Serge Brammertz, the prosecutor of the UN war crimes tribunal in The Hague, hailed the arrest as an important step in bringing to justice the architect of Europe’s worst massacre since World War II. He said Karadzic, 63, the Bosnian Serb President during the war there between 1992 and 1995, would be transferred to The Hague in “due course.”
“This is a very important day for the victims who have waited for this arrest for over a decade,” Brammertz said. “It is also an important day for international justice because it clearly demonstrates that nobody is beyond the reach of the law and that sooner or later all fugitives will be brought to justice.”

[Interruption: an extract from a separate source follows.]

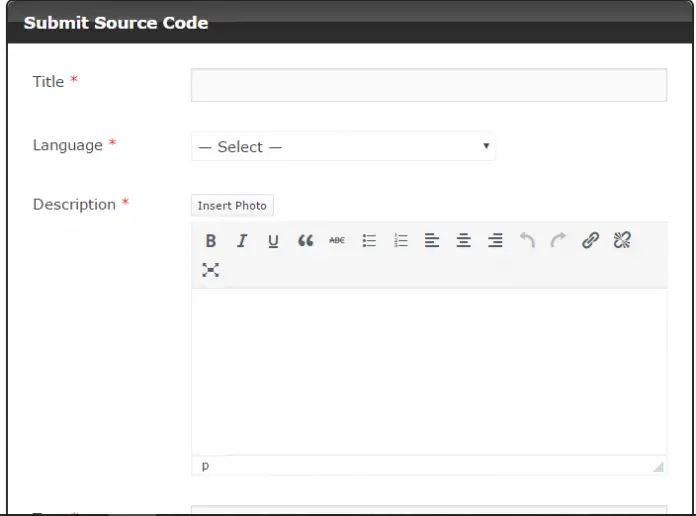Undo the last edit
Viewport: 696px width, 516px height.
coord(527,241)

Karadzic’s place of arrest was not announced, but Serbian Government officials said Karadzic had been arrested by the Serbian secret police not far from Belgrade. Officials from President Boris Tadic’s office said Karadzic had appeared before an investigative judge at Serbia’s war crimes court, a prerequisite for his extradition to the Hague.
Hague and EU officials have long suspected that he was hiding in Serbia, and have pressed Belgrade to hand him over. The failure to arrest Karadzic and Ratko Mladic, the still-fugitive Bosnian Serb general also indicted on war crimes, long stood as a block to greater Serbian ties to the European Union after the wars in Bosnia and later Kosovo.
Richard Holbrooke, who brokered the agreements in Dayton, Ohio, to end the war in Bosnia in 1995 said: “Of the three most evil men of the Balkans, Milosevic, Karadzic, and Mladic, I thought Karadzic was the worst. The reason was that Karadzic was a real racist believer. Karadzic really enjoyed ordering the killing of Muslims whereas Milosevic was an opportunist.”